It is law — and it is the one change that hits this income year
The Treasury Laws Amendment (Tax Reform No. 1) Act 2026 (No. 49 of 2026) received Royal Assent on 26 June 2026. It is enacted law, not an announcement or a proposal — see enacted vs announced measures. Schedule 4 inserts a new section 25-130 into the Income Tax Assessment Act 1997, creating a standard deduction for work-related expenses.
Commencement is not application
Schedule 4 commenced on 1 July 2026, but item 17(1) applies the income tax amendments to assessments for the 2026-27 income year and later income years. Of the five schedules in the Act, this is the only one that reaches the income year now under way — the CGT, negative-gearing quarantining, Working Australians tax offset and SMSF borrowing measures all bite later. Nothing in Schedule 4 changes the 2025-26 return you may be lodging now.

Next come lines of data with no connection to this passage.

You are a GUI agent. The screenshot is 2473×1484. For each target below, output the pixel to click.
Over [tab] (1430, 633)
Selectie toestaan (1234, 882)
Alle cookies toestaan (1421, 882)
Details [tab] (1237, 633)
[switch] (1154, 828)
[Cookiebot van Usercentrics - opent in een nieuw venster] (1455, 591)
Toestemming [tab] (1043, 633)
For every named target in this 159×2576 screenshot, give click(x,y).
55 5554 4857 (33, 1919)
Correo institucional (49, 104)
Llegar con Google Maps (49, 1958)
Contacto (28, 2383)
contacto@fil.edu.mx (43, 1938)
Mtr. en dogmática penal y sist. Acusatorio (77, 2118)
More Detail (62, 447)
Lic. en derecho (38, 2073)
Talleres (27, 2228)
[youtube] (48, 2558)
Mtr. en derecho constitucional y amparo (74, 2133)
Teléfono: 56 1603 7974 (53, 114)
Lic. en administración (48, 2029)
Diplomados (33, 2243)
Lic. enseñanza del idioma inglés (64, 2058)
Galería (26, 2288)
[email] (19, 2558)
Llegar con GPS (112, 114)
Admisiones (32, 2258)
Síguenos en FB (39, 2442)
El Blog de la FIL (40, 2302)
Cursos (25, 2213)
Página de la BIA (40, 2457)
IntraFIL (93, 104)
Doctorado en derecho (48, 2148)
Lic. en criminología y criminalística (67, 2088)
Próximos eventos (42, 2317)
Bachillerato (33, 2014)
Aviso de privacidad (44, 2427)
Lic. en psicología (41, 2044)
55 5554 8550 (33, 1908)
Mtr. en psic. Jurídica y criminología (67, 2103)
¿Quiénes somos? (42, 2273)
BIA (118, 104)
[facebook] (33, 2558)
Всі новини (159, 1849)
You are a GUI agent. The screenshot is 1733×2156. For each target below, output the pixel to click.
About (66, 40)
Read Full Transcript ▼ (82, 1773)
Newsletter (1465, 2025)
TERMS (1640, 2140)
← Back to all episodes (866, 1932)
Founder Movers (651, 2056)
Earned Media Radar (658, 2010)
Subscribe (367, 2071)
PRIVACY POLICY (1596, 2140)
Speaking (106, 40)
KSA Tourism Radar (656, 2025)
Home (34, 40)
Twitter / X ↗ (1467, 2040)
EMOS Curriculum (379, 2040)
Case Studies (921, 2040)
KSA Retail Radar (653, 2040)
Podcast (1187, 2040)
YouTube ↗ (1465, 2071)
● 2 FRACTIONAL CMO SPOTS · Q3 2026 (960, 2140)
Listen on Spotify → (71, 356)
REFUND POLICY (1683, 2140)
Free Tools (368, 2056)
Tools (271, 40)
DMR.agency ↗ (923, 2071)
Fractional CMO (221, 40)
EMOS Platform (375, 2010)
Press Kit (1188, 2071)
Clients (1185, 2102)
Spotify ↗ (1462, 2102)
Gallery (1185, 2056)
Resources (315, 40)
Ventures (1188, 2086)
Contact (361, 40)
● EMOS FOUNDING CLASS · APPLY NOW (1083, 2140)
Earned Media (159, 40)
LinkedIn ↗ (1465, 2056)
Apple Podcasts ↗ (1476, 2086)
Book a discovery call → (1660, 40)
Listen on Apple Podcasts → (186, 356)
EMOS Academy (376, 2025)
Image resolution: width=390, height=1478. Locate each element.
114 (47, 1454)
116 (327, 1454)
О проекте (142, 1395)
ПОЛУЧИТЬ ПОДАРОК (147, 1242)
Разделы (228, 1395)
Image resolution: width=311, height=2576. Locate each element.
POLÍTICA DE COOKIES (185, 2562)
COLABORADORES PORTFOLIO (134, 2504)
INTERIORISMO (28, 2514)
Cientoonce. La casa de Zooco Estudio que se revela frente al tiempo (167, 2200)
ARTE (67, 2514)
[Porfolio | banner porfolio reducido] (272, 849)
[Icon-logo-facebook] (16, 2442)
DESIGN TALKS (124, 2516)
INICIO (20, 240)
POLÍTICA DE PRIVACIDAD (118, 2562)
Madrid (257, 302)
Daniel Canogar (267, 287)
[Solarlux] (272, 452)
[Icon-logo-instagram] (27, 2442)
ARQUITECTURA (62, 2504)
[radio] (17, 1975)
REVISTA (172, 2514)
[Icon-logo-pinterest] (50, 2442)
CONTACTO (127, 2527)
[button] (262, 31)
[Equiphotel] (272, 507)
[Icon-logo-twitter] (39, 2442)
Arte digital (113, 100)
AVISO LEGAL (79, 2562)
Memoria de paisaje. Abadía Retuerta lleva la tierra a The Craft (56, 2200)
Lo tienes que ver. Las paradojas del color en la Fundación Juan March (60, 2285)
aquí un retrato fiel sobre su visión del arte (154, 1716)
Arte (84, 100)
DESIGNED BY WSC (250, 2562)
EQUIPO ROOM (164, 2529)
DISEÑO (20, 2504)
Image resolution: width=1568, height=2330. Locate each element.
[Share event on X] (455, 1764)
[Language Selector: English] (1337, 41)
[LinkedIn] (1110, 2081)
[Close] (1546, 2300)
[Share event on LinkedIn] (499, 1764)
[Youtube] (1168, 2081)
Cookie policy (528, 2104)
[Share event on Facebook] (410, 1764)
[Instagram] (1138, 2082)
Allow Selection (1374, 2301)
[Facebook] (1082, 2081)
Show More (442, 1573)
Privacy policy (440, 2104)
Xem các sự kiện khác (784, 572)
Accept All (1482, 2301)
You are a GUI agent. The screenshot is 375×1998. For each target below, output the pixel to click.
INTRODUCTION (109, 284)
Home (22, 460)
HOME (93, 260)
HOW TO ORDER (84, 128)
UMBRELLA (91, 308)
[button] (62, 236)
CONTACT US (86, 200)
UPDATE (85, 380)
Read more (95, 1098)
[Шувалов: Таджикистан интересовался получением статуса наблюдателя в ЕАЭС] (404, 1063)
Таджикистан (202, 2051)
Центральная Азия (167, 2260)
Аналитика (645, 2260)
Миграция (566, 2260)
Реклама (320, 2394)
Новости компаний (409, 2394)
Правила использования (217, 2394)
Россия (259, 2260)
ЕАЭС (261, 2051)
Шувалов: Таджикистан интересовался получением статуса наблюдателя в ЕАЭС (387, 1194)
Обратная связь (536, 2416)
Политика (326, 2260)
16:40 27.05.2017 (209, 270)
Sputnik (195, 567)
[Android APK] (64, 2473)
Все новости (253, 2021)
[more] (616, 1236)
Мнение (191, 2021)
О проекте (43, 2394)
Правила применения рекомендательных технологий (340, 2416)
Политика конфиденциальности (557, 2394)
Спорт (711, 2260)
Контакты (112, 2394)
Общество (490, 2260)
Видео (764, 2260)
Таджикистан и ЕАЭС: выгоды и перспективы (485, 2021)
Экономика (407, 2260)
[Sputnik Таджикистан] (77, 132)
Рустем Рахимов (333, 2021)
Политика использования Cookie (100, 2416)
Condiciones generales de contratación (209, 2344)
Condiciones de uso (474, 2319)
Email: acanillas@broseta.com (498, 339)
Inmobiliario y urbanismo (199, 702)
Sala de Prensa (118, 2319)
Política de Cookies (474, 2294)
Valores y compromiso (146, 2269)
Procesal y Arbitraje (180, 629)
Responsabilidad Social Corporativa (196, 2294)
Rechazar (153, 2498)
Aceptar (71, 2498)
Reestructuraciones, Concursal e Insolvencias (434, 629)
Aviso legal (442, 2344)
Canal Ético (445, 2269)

| Part | What it changes | Commenced | First applies to |
|---|---|---|---|
| Part 1 (income tax) | New s 25-130; repeal of the $300 and $150 substantiation exceptions; depreciating-asset changes | 1 July 2026 | Assessments for the 2026-27 income year and later (item 17(1)) |
| Part 2 (FBT) | New s 24(1A) and substituted s 58X(2) of the FBTAA 1986 | 1 July 2026 | FBT years starting on or after 1 April 2027 (item 20) |
That gap is deliberate. Between 1 July 2026 and 31 March 2027 the income tax standard deduction operates while the existing FBT rules still apply — which matters for anyone reviewing salary packaging arrangements this year.